The Russian word troika originally referred to a sled drawn by three horses. First used in the 18th century, it became a symbol of Russia. Troika rides are still offered to tourists seeking a traditional Russian experience, but with more sophisticated forms of transportation now reaching even the remotest parts of the country this humble sled has lost its place in the national culture.
In the 20th century the word became more commonly known for something far less appealing. Soon after Communist rule began, troika came to describe a three man committee authorised to pass sentence without trial.

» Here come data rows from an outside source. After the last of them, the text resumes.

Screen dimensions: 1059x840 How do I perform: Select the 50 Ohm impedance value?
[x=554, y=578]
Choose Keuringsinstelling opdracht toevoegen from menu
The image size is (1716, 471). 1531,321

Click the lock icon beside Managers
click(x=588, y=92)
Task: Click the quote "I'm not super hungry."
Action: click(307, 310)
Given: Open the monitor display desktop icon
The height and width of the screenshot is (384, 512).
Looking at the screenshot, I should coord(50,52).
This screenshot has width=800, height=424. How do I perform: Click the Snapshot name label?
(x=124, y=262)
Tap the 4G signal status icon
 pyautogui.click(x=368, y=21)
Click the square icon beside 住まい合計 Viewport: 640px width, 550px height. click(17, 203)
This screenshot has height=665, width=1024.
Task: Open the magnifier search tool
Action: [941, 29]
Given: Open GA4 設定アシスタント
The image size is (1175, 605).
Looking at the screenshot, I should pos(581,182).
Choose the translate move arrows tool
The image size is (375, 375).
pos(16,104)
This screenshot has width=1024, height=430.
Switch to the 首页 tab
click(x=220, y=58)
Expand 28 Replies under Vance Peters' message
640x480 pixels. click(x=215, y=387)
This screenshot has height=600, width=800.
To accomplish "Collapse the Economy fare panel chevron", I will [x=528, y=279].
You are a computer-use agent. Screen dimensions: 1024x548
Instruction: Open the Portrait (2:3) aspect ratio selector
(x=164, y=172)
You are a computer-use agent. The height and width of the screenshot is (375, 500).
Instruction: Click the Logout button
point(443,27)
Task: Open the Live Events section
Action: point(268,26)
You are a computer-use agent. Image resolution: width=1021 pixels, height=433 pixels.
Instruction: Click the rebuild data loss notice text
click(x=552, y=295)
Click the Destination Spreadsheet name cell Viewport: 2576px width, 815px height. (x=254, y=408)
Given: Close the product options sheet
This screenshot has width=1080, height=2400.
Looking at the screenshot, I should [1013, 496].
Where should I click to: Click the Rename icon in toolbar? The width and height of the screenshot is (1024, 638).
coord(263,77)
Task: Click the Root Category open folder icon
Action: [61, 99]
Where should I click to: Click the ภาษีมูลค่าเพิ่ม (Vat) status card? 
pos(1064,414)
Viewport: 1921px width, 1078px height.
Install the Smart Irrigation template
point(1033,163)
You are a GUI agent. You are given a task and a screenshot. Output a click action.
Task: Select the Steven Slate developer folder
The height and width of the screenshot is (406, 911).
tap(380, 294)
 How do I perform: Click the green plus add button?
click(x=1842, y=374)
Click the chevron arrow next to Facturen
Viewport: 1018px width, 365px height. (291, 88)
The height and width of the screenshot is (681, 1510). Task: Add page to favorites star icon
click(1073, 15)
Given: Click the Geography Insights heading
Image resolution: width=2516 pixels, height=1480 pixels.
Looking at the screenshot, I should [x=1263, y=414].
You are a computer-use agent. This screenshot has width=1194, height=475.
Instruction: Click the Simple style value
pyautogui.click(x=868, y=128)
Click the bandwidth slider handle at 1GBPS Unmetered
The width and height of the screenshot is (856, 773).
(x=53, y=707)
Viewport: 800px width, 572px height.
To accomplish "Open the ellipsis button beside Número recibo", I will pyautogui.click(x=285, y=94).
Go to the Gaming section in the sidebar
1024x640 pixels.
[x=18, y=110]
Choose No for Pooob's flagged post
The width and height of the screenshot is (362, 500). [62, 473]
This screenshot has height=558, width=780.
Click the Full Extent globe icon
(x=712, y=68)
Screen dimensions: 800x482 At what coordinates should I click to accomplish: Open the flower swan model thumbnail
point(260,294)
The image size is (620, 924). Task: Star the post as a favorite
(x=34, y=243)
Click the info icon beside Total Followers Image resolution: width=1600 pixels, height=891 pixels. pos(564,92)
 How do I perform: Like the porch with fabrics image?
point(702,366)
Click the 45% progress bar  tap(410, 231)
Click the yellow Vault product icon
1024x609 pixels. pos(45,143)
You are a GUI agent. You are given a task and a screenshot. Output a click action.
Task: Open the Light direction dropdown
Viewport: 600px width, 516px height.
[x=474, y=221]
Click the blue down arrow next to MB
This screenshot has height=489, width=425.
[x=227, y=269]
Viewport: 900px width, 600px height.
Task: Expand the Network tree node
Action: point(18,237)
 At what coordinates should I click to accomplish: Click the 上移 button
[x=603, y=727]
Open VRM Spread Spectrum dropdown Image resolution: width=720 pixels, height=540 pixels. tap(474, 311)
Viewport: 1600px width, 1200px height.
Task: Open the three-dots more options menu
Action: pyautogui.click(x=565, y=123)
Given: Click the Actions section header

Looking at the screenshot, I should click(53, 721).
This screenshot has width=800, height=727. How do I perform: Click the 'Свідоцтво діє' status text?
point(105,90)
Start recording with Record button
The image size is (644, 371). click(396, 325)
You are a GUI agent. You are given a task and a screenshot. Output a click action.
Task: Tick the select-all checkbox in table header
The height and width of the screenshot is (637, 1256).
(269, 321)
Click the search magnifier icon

Under Stalin, the troika’s three members, an officer of the Commissariat for Internal Affairs, a public prosecutor and the local Communist Party secretary, acted as fast-track judge and jury for countless unfortunate victims of the state.
These days troika is often applied to any group of three with the power to make decisions. It’s become a popular name for companies formed by three directors, but not everyone uses the word positively. It’s recently been applied to representatives of the European Commission, European Central Bank and International Monetary Fund whose decisions dictated the fiscal policy of countries such as Greece, whose economies have been too weak to survive without intervention. Opponents of the EU have attacked what they see as anti-democratic behaviour, deliberately raising the spectre of Stalinism. This may be a harsh analogy, but either way the days of the innocent horse drawn sled are long gone.